Inverse Relationship Between Predictiveness and Stability

Setting aside the simple statistics that don't offer much predictive power, we see an inverse relationship between how well a metric predicts an individual game outcome and how well it predicts future performance -- why is this?

As mentioned previously, the more a metric is able to parse out the individual performance of a quarterback the less it's able to describe the game outcome because the game outcome is determined by much more than quarterback performance alone. Metrics like PFF Grade, QB Elo, and CPOE, are substantially better at predicting season over season performance at the expense of being able to predict individual games.

The Descriptive / Predictive Tradeoff

The clear tradeoff between isolating individual performance and identifying metrics that result in wins makes it difficult to determine the best metric for measuring quarterback performance. On one hand, we want to measure the performance of the quarterback and the quarterback alone, but on the other, we also need to make sure that what we're calling performance is actually results in wins.

Said another way, the best quarterback metric is the one that balances the descriptive/predictive tradeoff most efficiently. In my mind, this is EPA. EPA is the best predictor of margin of victory, while also being more stable than other game-predicting metrics like Passer Rating, ANY/A, and QBR.
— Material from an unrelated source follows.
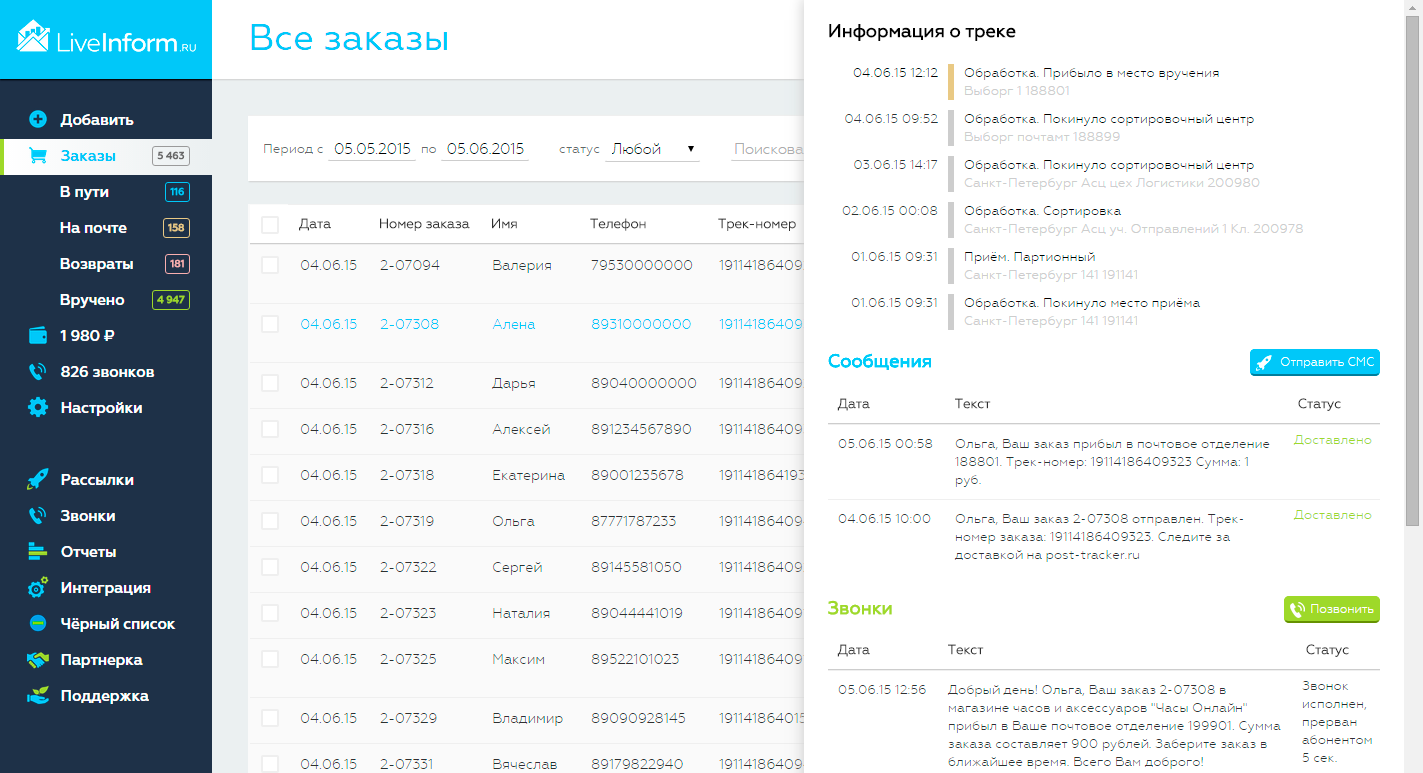
Task: Toggle the select-all checkbox in the table header
Action: pos(269,224)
One potential workaround to the tradeoff problem would be to measure a metric's seasonal predictiveness not against itself, but rather to the next season's average margin of victory. This approach combines stability and ability to predict wins into a single number. Interestingly, all the metrics we care about -- EPA, ANY/A, Passer Rating, QBR, QB Elo, and PFF Grades -- have roughly the same RSQ:

best-qb-metrics-season-stability

So What's the Best Metric?

Regardless of how the data is cut, no one metric stands out as a clear winner. Furthermore, the line between advanced stats like EPA, QBR, and PFF grades and simpler composites like Passer Rating, ANY/A, and QB Elo is surprisingly narrow, especially for Passer Rating, a 50 year old metric that predicts future margin of victory better than the machine learning driven EPA.

Ultimately, statistical measurement of QB play is a work in progress that requires understanding of context and an appreciation for uncertainty. If we want to know which QB is worthy of the MVP, we might want to consider EPA most heavily as it aligns closest to actual wins. If instead we want to know which QB is most likely to be successful in the future, we might consider PFF Grades, which do a better job at isolating individual play and predicting future success.

But perhaps above all else, we should avoid the temptation to dogmatically crown one metric over another. As for myself, I plan to use Passer Rating a bit more just to prove a point.